俺がビックリしているのが、女にもわかったのだろう。


女は俺の質問に答えた。

「あ、えっと。
佐紀夢河です。」


しかしそれは落ちた女の表情ではなく、『何言ってんだこの人。』とでも言いたそうな表情だ。


……こうなったら意地だ。
なにがなんでも落とす。


「夢河ちゃんかー。
顔だけじゃなくて、名前まで可愛いんだな!
なぁ、俺と付き合わねぇ?」



あぁ、今の俺、最高に笑顔だわ…。


そう思っていたら




「はぁ?
何言ってんの?付き合わない。
てゆうかこれから入学式なんで。
それじゃあ。
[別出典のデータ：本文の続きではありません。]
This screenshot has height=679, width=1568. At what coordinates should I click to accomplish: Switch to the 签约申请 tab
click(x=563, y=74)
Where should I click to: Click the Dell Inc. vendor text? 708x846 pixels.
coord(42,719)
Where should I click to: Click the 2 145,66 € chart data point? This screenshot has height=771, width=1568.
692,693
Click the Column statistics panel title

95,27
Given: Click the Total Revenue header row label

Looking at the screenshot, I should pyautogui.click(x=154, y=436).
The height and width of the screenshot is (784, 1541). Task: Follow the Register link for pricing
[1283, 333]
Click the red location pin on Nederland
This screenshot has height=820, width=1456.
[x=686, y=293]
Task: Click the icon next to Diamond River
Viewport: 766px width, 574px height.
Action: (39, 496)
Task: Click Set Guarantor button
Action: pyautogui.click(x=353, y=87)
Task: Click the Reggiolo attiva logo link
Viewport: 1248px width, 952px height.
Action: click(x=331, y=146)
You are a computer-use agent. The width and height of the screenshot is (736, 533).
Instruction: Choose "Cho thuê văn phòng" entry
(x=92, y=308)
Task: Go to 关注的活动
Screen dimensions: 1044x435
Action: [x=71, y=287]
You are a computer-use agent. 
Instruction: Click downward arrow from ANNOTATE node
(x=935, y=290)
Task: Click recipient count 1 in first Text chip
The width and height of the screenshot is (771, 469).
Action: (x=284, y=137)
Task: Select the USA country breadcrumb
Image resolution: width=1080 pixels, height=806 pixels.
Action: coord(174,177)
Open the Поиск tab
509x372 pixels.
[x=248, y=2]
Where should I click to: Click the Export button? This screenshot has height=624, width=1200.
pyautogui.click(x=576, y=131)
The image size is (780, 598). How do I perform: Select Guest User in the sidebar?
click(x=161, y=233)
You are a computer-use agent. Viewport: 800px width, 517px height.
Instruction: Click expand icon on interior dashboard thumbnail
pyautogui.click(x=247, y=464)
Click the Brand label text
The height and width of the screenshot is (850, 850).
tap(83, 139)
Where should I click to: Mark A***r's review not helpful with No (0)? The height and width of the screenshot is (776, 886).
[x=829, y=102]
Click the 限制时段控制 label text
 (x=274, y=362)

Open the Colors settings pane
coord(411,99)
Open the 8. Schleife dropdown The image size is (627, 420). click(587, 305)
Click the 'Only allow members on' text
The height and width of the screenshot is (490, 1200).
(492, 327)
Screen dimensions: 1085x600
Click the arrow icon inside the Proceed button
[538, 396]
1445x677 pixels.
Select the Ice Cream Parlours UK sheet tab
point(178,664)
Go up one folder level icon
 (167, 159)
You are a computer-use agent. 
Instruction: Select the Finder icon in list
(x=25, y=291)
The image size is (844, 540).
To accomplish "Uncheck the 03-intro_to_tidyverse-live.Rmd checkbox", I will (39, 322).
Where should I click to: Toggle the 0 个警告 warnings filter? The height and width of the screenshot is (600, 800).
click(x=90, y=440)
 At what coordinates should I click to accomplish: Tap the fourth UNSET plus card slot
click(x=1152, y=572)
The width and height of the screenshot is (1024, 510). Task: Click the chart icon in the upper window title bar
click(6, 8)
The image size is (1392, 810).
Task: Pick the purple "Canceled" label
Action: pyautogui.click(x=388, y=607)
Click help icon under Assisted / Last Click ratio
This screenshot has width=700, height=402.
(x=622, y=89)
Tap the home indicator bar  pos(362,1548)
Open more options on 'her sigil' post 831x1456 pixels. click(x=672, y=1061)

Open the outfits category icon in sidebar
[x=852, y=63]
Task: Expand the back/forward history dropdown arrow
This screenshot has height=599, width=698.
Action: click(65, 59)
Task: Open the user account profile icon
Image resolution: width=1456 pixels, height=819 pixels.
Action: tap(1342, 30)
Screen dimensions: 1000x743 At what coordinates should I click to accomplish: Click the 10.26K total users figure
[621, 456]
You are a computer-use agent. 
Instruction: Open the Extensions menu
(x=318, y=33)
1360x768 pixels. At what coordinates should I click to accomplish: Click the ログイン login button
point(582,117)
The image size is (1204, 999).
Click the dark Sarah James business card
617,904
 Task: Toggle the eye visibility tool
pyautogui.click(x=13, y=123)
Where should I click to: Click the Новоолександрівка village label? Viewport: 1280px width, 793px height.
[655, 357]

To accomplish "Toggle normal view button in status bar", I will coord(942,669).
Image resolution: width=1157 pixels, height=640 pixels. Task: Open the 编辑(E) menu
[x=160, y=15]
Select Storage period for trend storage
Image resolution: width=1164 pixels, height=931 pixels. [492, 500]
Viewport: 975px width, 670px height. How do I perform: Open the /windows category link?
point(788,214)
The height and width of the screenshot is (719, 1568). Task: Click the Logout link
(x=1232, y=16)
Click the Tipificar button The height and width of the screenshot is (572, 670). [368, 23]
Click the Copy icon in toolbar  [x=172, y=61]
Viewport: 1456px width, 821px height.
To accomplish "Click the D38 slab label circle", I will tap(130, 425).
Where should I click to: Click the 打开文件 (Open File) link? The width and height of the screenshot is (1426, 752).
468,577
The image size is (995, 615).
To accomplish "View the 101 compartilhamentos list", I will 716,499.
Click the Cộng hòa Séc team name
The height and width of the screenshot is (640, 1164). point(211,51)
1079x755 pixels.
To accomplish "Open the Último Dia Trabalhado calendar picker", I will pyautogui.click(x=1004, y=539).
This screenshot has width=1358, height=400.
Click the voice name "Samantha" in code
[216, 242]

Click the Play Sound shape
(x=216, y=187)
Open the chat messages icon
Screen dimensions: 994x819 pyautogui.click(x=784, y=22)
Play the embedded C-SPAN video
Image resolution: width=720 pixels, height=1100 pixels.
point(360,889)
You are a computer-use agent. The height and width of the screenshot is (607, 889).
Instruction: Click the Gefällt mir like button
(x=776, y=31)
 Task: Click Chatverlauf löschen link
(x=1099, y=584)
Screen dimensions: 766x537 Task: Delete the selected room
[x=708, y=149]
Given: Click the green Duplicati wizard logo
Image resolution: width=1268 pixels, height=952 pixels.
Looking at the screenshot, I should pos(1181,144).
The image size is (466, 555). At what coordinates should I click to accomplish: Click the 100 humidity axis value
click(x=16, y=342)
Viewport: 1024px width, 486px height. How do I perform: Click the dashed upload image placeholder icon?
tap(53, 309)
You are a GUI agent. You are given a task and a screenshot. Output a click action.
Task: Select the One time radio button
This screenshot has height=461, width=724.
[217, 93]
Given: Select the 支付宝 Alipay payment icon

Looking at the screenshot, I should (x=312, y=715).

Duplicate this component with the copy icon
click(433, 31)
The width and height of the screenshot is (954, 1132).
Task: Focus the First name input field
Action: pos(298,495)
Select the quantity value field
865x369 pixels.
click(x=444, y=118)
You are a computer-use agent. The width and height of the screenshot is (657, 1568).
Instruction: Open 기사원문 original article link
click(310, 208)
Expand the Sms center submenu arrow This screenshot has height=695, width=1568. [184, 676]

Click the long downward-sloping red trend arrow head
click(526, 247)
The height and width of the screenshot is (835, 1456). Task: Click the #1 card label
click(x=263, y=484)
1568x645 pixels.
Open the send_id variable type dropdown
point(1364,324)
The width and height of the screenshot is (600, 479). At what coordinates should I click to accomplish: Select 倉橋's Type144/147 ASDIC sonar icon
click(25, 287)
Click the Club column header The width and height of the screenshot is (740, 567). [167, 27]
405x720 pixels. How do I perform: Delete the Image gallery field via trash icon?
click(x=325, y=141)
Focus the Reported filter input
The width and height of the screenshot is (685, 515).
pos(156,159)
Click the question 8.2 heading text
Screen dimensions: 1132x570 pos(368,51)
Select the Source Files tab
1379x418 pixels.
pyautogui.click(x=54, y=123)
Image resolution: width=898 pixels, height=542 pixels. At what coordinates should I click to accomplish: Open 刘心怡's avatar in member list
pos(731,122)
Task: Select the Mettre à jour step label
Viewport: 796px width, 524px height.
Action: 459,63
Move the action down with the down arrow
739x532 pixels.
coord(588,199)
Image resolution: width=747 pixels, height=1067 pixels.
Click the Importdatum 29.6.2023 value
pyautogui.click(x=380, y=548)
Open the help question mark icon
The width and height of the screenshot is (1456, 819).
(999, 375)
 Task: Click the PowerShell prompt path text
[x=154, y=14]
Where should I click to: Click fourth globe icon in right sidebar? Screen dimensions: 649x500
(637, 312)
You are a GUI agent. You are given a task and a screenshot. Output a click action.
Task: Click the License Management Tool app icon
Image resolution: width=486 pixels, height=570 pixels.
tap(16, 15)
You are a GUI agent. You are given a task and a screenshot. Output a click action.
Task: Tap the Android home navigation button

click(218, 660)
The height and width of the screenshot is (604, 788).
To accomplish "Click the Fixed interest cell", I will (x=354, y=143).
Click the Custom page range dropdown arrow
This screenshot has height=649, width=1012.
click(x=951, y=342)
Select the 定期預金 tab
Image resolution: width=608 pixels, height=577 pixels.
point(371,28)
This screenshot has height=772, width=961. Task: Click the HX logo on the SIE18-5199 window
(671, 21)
」



女はそう言い、俺を放置して歩いて行ってしまった。


「ふざけんなてめぇ、この俺が『付き合わねぇ?』って言ってんだぞ?断るとかどうかしてんのか?」


………っていつもの俺なら…。
いや、5秒前の俺なら言っていた。


が。



俺は言えなかった。
言えなかった上に、その場から動くことができなかった。




…なんだ?
なんなんだこれは。


俺の心臓が苦しいくらい脈を打つ。



いままでにいない女。
すげぇ美人で、ありえないことに
俺が笑顔を見せても落ちねぇ。


……さっきまでとは違う感覚だ。



「落とす」

もう思わない。


もっと違う何か…


よくわからない感情が俺のなかで渦巻いている。




……あの女に。
あの女にもう一度会えばわかるかもしれない。